Seguimos a directivos que manifiestan con su vida que vale la pena el esfuerzo. Algunos intelectualmente obsoletos juzgan que los ancestrales modos de gobierno aún funcionan. No entienden que la gente les rehuya.
JAVIER FERNÁNDEZ AGUADO. Director de la Cátedra de Management Fundación “la Caixa” en IE Business School y director de Investigación en EUCIM. Socio director de MindValue.
Es conveniente trasmitir con claridad los objetivos y conceder una razonable libertad para alcanzar las metas. Como detallo en Liderar en un mundo imperfecto (LID editorial, 2019), el excesivo control acogota y anquilosa. Uno objetivo del líder es generar confianza, motor del compromiso. Quien se burla de la normativa interna o de la legalidad no recibirá pleitesía de los subordinados, y quien no aplica los reglamentos con flexibilidad es peor que un robot. Dar tiempo al tiempo sin nerviosismos y sin pasividad es un equilibrio exigible al líder que procura, además, que cada uno se sienta responsable en su función.

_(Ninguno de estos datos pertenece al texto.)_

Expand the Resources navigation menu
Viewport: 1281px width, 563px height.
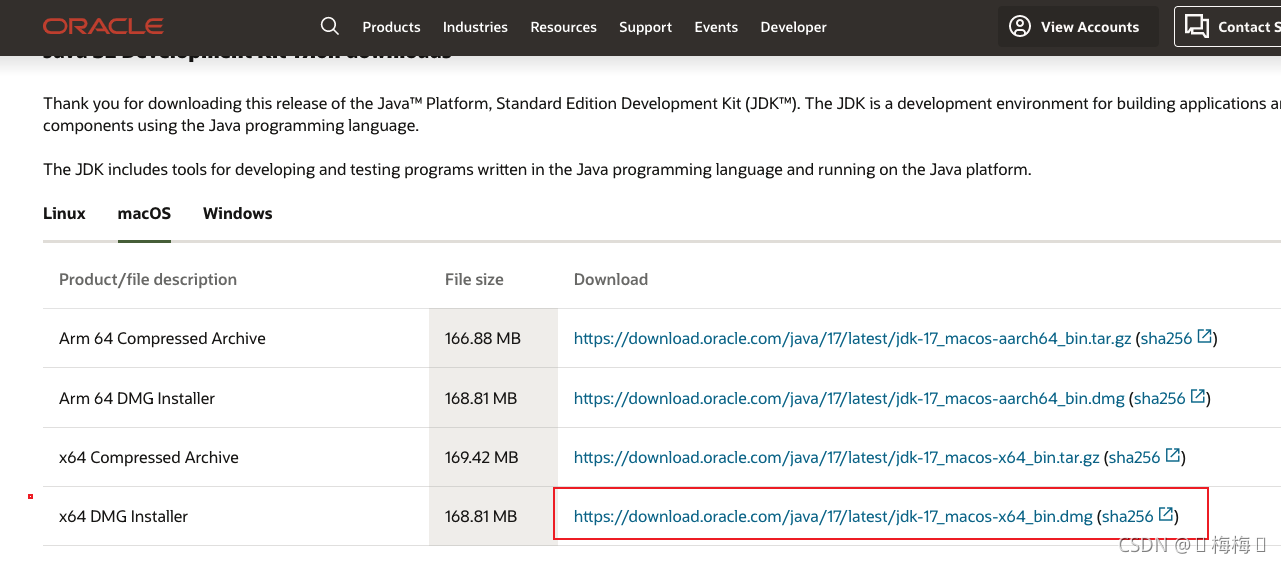click(x=563, y=27)
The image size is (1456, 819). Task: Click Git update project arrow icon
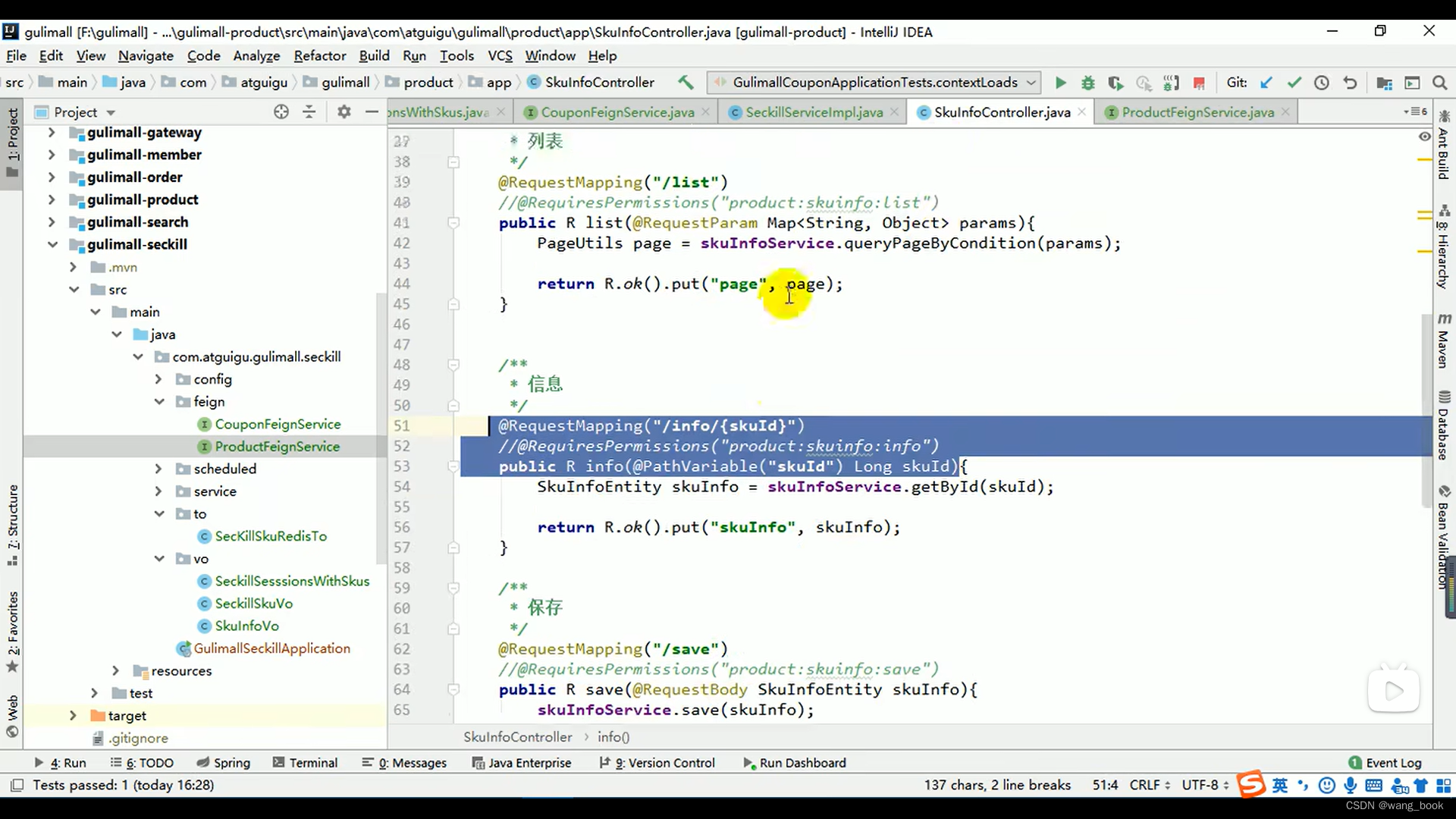tap(1266, 83)
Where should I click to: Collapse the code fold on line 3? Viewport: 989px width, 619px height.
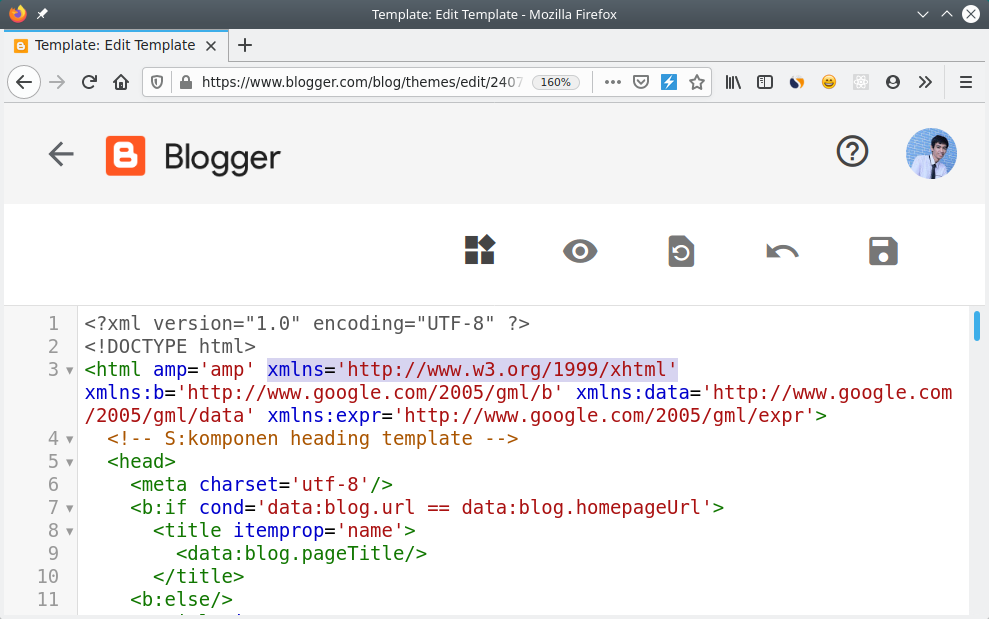point(68,370)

El líder ha de reconocer sus yerros, sin descargar culpas en espaldas ajenas. Se enfrenta al permanente desafío de poner a cada uno en el lugar adecuado según sus características. No es bueno ofrecer soluciones enlatadas. Es más lento, pero más productivo, espolear la responsabilidad.
El directivo no necesita la amenaza. Perder los papeles inhabilita para el gobierno. El líder piensa en el bien de la organización, sin perjudicar a las personas. Contempla el largo plazo. Admite que tiene debilidades, ¡es humano! Eso no resta autoridad, siempre que ponga los medios –y se sepa- para superarlas.
Lo mejor que puede pasarle a una organización es contar con líderes dispuestos a luchar por su gente. Quien despotrica de sus subordinados explicita su personal incapacidad. El líder estimula cambios a mejor. El pesimismo no es motivante. Los chiquilicuatres, a base de no ver sino enemigos a su alrededor (tienen miedo, porque carecen de fundamento firme) logran metas risibles a pesar de contar con profesionales en sus filas.